Riot Games' League of Legends (LoL) is a free-to-play game that has ingrained the multiplayer online battle arena (Moba) into popular culture.
In LoL, players pit their "champion" characters and minions against one another or the game's artificial intelligence. Players, or athletes, work to clear minions and turrets out of the three primary lanes on the maps to destroy their opponents' Nexuses, which brings the strategic madness to an end.
To keep 67 million players returning each month and 27 million playing each day, Riot Games has taken a simplistic approach to making LoL a success. The company listens to its community and releases content that the players want.
Riot Games co-founder Brandon Beck says his company is more concerned with growing its community, rather than moving onto another game.

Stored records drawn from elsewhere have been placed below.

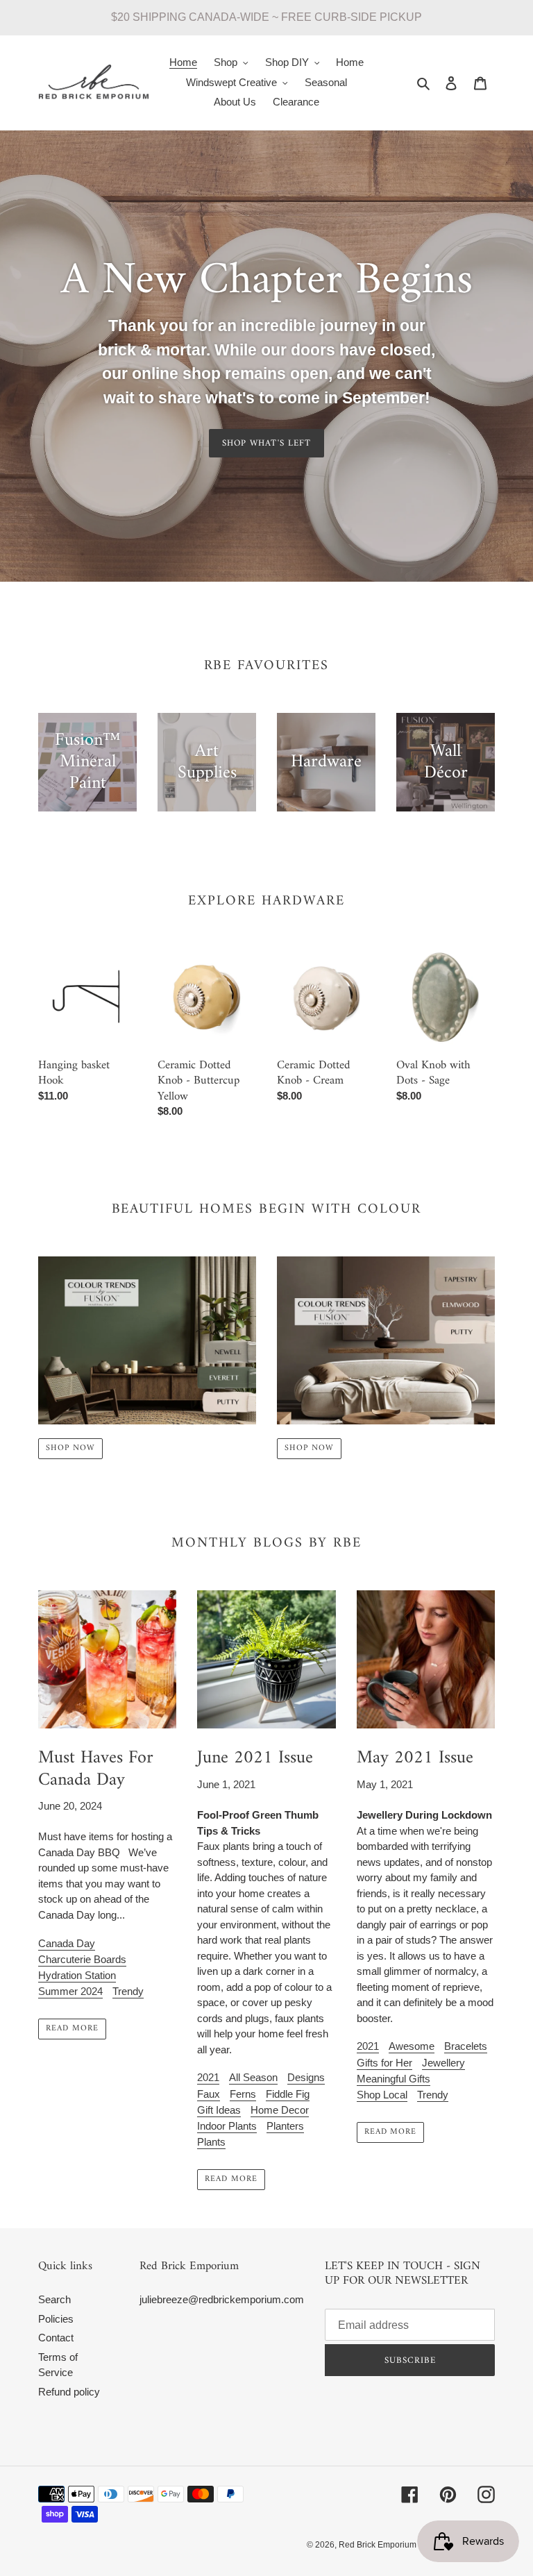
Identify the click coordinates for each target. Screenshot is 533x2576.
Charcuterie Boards (82, 1959)
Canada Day (66, 1943)
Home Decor (280, 2110)
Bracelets (465, 2046)
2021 (208, 2077)
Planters (285, 2126)
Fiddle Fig (288, 2094)
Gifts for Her (384, 2063)
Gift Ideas (219, 2110)
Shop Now (70, 1448)
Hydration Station (77, 1975)
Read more (72, 2028)
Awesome (411, 2046)
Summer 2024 (70, 1991)
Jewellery (443, 2063)
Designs (306, 2077)
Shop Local (382, 2095)
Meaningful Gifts (393, 2079)
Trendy (128, 1991)
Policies (56, 2319)
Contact (56, 2337)
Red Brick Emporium (377, 2545)
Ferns (243, 2094)
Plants (211, 2142)
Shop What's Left (266, 443)
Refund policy (69, 2392)
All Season (253, 2077)
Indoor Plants (227, 2126)
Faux (208, 2094)
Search (54, 2299)
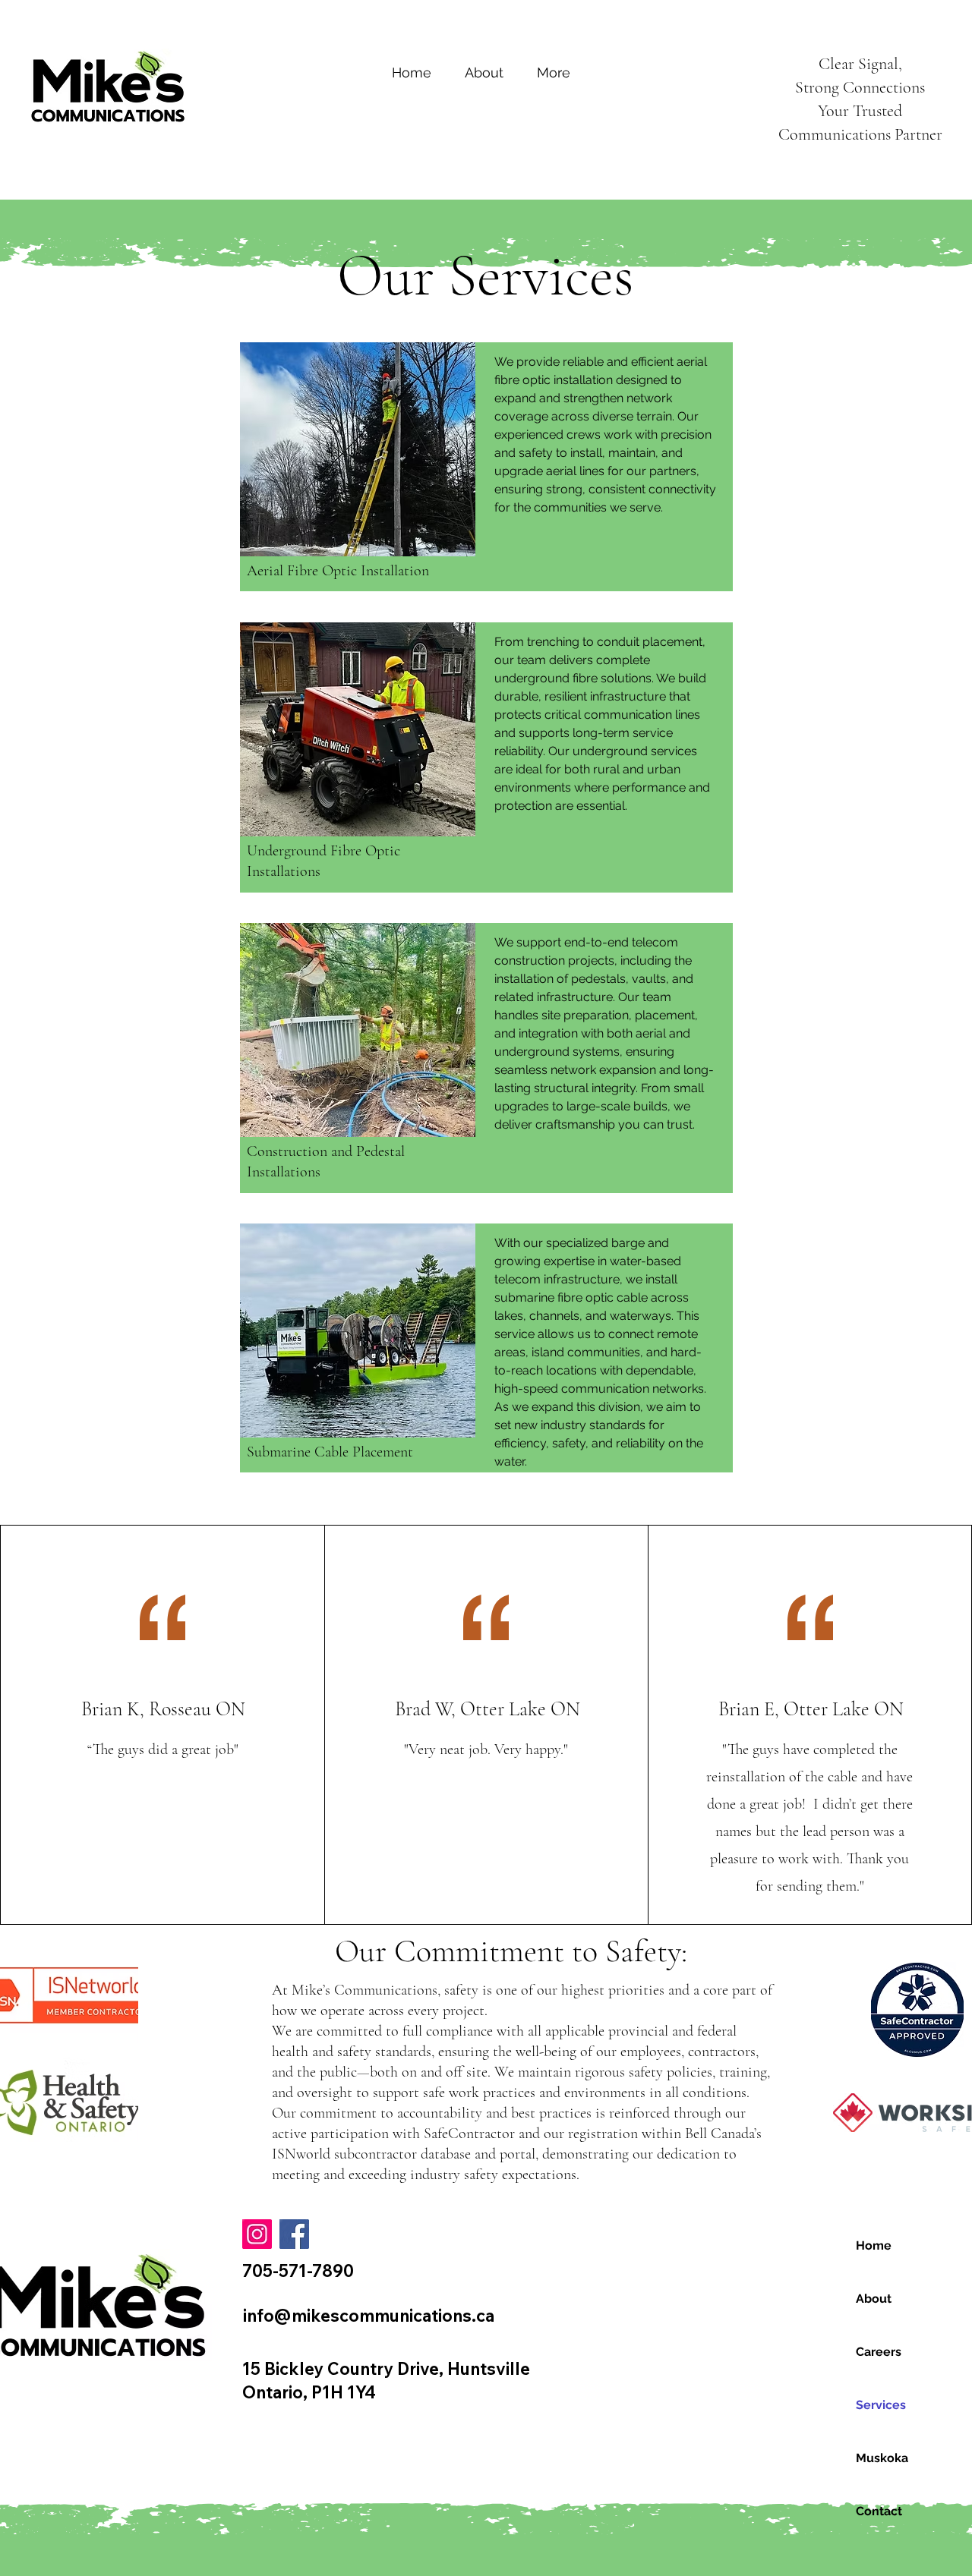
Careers (878, 2352)
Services (881, 2405)
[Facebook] (294, 2234)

He said he was disappointed with developers who shift to the next money-making venture, leaving the task of keeping the previous game alive in the hands of the community.

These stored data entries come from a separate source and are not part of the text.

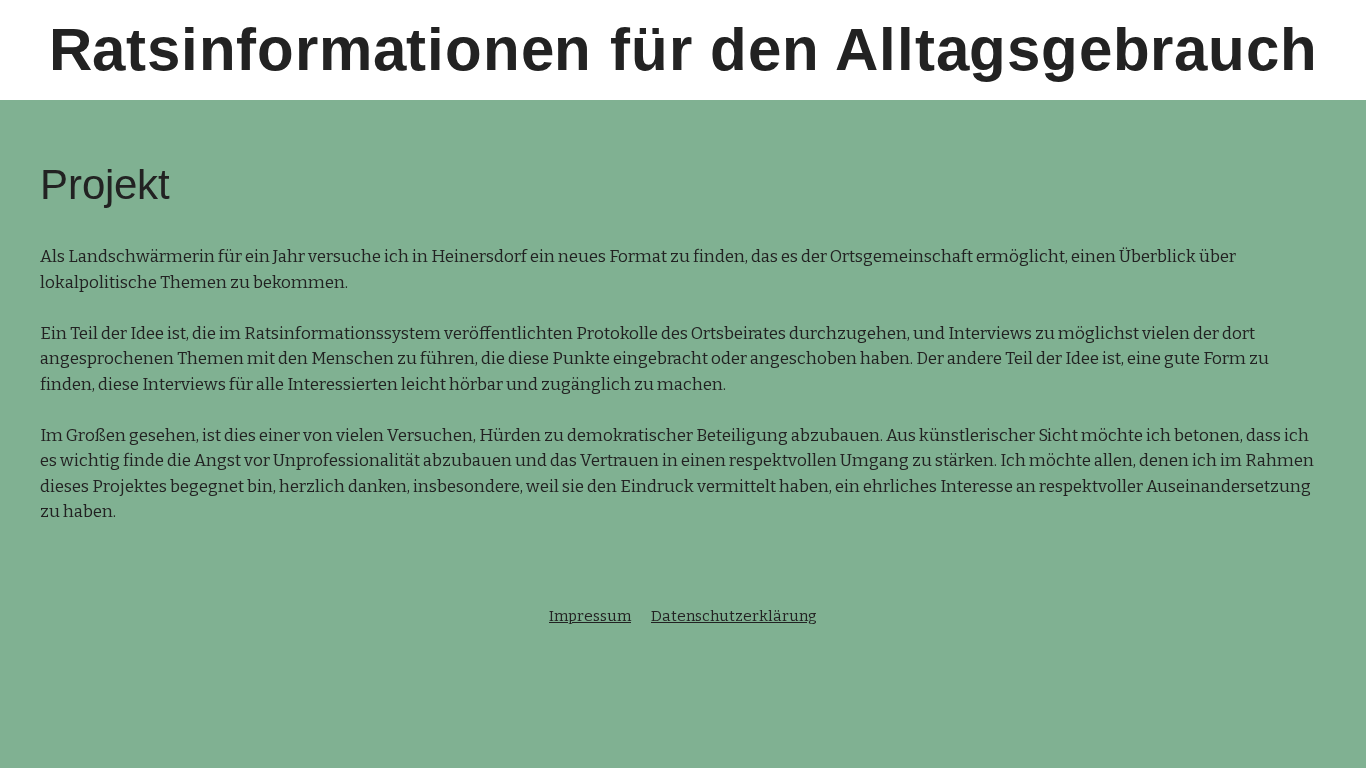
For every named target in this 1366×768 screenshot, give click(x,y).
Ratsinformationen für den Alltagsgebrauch (683, 49)
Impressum (590, 616)
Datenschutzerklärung (734, 616)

"It was always disappointing when development teams would rush in to build the next game and neglect communities that were staying engaged with their game well after it launched," Beck said. "We wanted a company that paid attention to players like us, who wanted to play competitively and cooperatively."
Along with listening to the LoL community, Riot Games also made the game accessible to anyone with a computer capable of playing HD video.
LoL's free-to-play system allows anyone the opportunity to play the game. Riot Games makes money on LoL and tempts players with cosmetic enhancements, rather than locking essential functions into a marketplace governed by virtual currency.
"People told us when we started that if you don't charge up front, or if you're not selling extra power or stats, it won't work," said Riot Games co-founder Marc Merrill. "But that fails to account for the coolness factor. If you're really into cars, you don't mind spending $50,000 to soup up your Honda. That's the player we're tapping into."
Riot Games is said to actually lose money when it puts on its arena-filling tournament series, which pegs tickets at up to $50 each. But it's the attention Riot Games gives to its community that keeps gamers coming back, new players logging in and revenue going up.